Abstract
Background: Our previous studies show that withdrawal from prior D2 antagonist treatment interferes with the ability of novel target compounds to reverse the hyperresponsive state of the DA system in the methylazoxymethanol acetate (MAM) model of schizophrenia; therefore we tested whether pomaglumetad methionil, which showed promise as a novel antipsychotic in preclinical research but failed to show efficacy in clinical trials, impacted the hyperdopaminergic state
Methods: MAM and SAL rats were treated with pomaglumetad methionil (1, 3, 10 mg/kg, i.p) or 1 mg/kg saline 30 minutes prior to anesthetized in vivo electrophysiological recordings. The population activity of DA neurons in the VTA was measured by passing an electrode in a preset pattern and counting the number of spontaneously firing DA neurons, and analyzing their firing rate and bursting activity. Normal rats received 3 mg/kg pomaglumetad methionil or 1 ml/kg saline 30 minutes prior to 2 hours restraint in Plexiglas cylinders. Control rats remained in their home cage for an equivalent duration. Electrophysiological recordings of DA neuron in the VTA were preformed immediately following the 2-hour session.

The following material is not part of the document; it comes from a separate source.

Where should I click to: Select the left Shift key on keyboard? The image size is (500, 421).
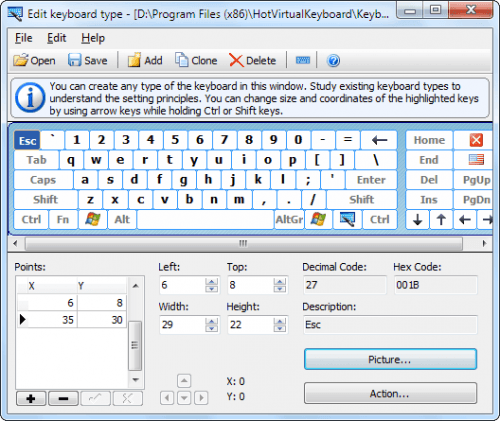(x=46, y=199)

Results: Pomaglumetad methionil dose-dependently reduced the number of spontaneously active DA neurons in the VTA of MAM rats and this effect was not observed in SAL rats. Activating DA neurons via acute restraint stress, which like MAM also caused a hippocampal-dependent increase in spontaneous DA neuron activity in the VTA of normal rats, was also normalized in pomaglumetad-treated rats.
Conclusion: Pomaglumetad methionil reduced hyperdopaminergic activity in MAM rats and blocked a stress-induced increase in DA neuron activity in normal rats, suggesting that it can indirectly regulate DA neuron activity, which may contribute to its potential therapeutic effects.